After just a year in business, Billy Blue Records scores a major coup in the bluegrass community by signing the legendary Doyle Lawson, Billboard has learned exclusively. Doyle Lawson & Quicksilver make their bow on the label with Live in Prague, Czech Republic, due Aug. 30. The 14-song set was recorded live before a sold-out crowd at Dlabacov Hall in downtown Prague.

“It’s a pretty good way to celebrate a one-year anniversary,” says Billy Blue A&R/creative director Jerry Salley, who launched the label on June 13, 2018, in partnership with Daywind Music Group.

“Doyle and I have been dear friends for nearly 30 years. He’s a legend. He’s in the Bluegrass Music Hall of Fame,” Salley says. “It absolutely puts our label at the top tier to have someone of his caliber and strength of history, but the bottom line is not only is he an incredible musician and singer, but he’s an incredible person.

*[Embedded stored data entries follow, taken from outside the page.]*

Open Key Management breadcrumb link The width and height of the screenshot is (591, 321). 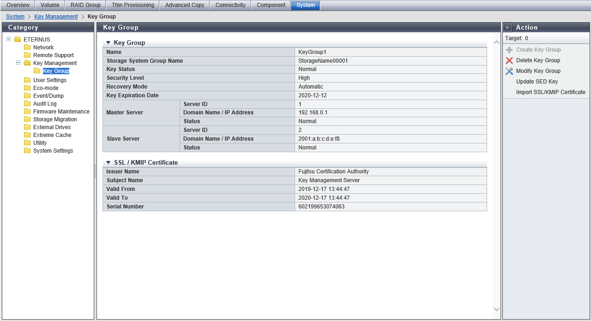(56, 17)
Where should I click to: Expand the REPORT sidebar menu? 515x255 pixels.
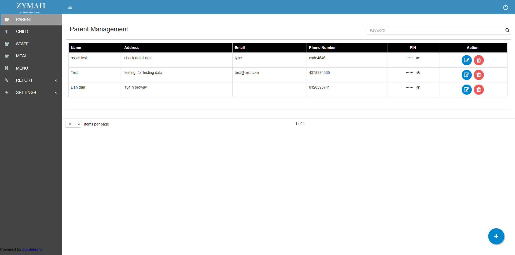31,80
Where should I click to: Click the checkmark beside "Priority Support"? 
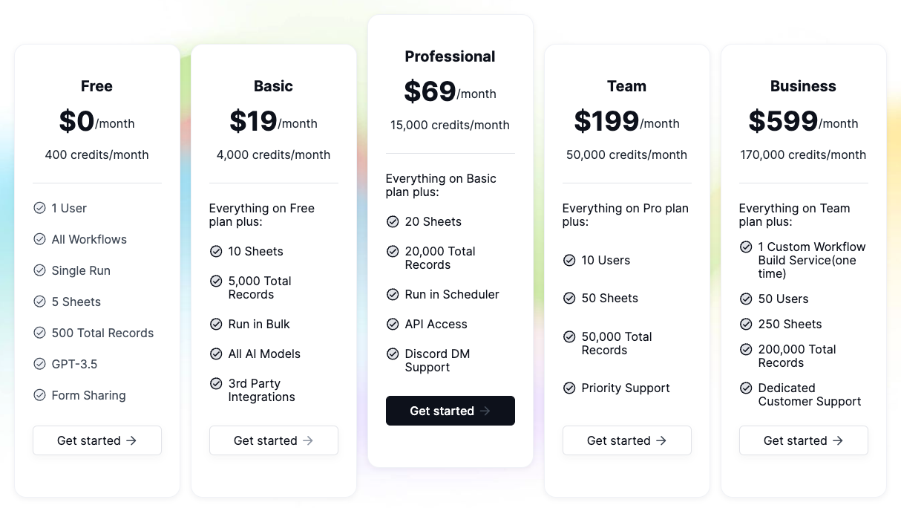tap(569, 388)
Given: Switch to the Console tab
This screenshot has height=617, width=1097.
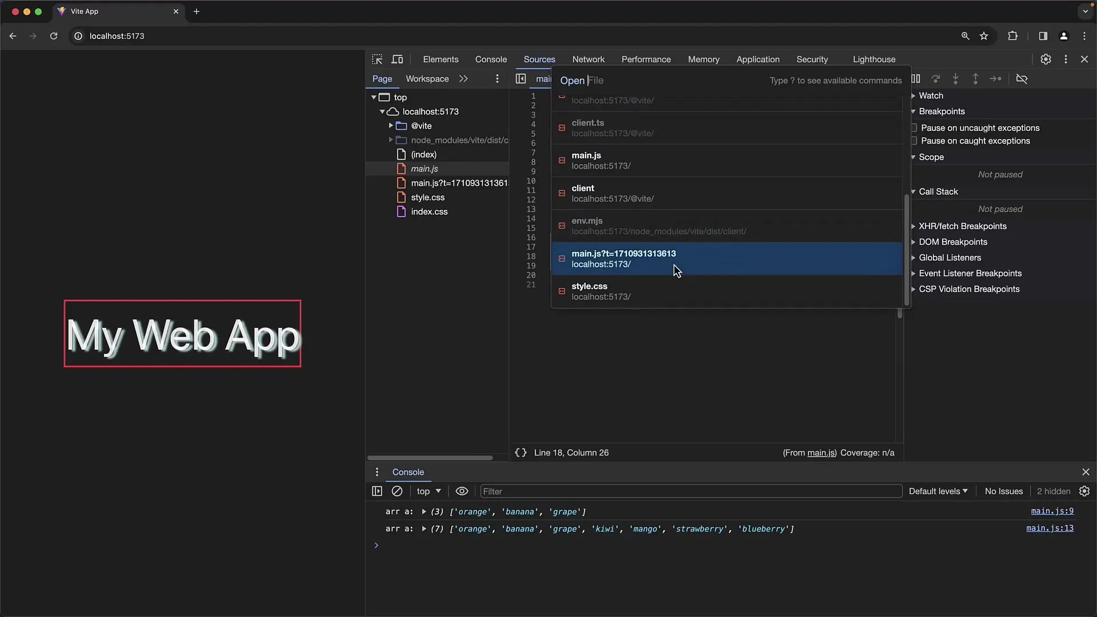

Lawson is equally excited about working with Salley, an award-winning singer, songwriter and producer, who just received a nomination for the Nashville Songwriters Hall of Fame. In fact, in the early ’90s, Lawson had tried to hire Salley as his lead vocalist, but his songwriting career was on the rise and he declined. Last year, Daywind Music Group president Ed Leonard tapped Salley to head up both Billy Blue and Daywind’s new Americana label, Billy Jam Records.

When Lawson’s deal was up at his previous label, Billy Blue seemed like the right move. “Life has many twists and turns, and I’d been with the label I was with for close to 15 years,” the 75-year-old icon says of his previous relationship with Mountain Home Music. “I just began to feel a need that maybe it was time for me to move on. There’s no ill will. So when the opportunity to do the live recording came about, I called Jerry and asked if he’d be interested.”

Doyle Lawson & Quicksilver recorded the new album on Jan. 26. “We are very pleased with it,” says Lawson, who still performs more than 100 dates a year with his band. “Live recordings are really hard to get to where you can make them user-friendly for radio because you’ve got all the elements of the environment, the room noise or whatever you have to deal with. Thankfully today with the knowledge that people have and the expertise, we can get a lot of that out.”

In considering locations for a new live record, Lawson chose Prague because of his fondness for the city and the enthusiasm of the fans. “That was my third visit to Prague,” he says of the January trip. “It’s a wonderful, beautiful old city. What enticed me so much even on my first visit is they are such warm people and they love music. People chartered a bus from Slovakia to come down to the concert and they all had T-shirts made with my picture on it. I was beginning to get writer’s cramps from signing all those shirts, but they were so thrilled.”

“Living Like There’s No Tomorrow” is the first single being released from the new album. “I had tears. It was so good,” Salley says of his first impression of the song. “I told Doyle, ‘People usually don’t want to start off with their first single being a ballad, but that’s just too good not to put out there.’ The audience starts applauding in the middle of the song before he ever finishes.”

Lawson agreed that the song was a strong lead single and also an opportunity to feature the band’s new vocalist Jake Vanover, who joined the outfit last December. The remainder of the band consists of Josh Swift on dobro, Joe Dean on banjo, bassist Jerry Cole and Stephen Burwell on fiddle.

“I’ve got a great crew. They are all hungry for the music, love it and want it to be good, and everybody gets along good,” says Lawson, who began his career 56 years ago when he landed a job playing banjo with Jimmy Martin and the Sunny Mountain Boys.

A 2006 recipient of a National Heritage Fellowship awarded by the National Endowment for the Arts, Lawson lives in Bristol, Virginia. Retirement is not in is vocabulary. He still loves making music and has no plans to slow down. “My mother’s philosophy when she turned 80, she said, ‘I’m not ever going to get old; I’m just going to die one of these days,’” he says. “She was about three months shy of 98 when she died. She never complained.”

Salley is thrilled to have one of bluegrass music’s greatest ambassadors joining Billy Blue, whose roster includes Joe Mullins & The Radio Ramblers, Appalachian Road Show and Donna Ulisse.

“Doyle is like the Energizer Bunny. He just keeps going and going,” says Salley. “He’s already talking about the next record and what he’s thinking about doing. I love that about him. He’s always looking forward.”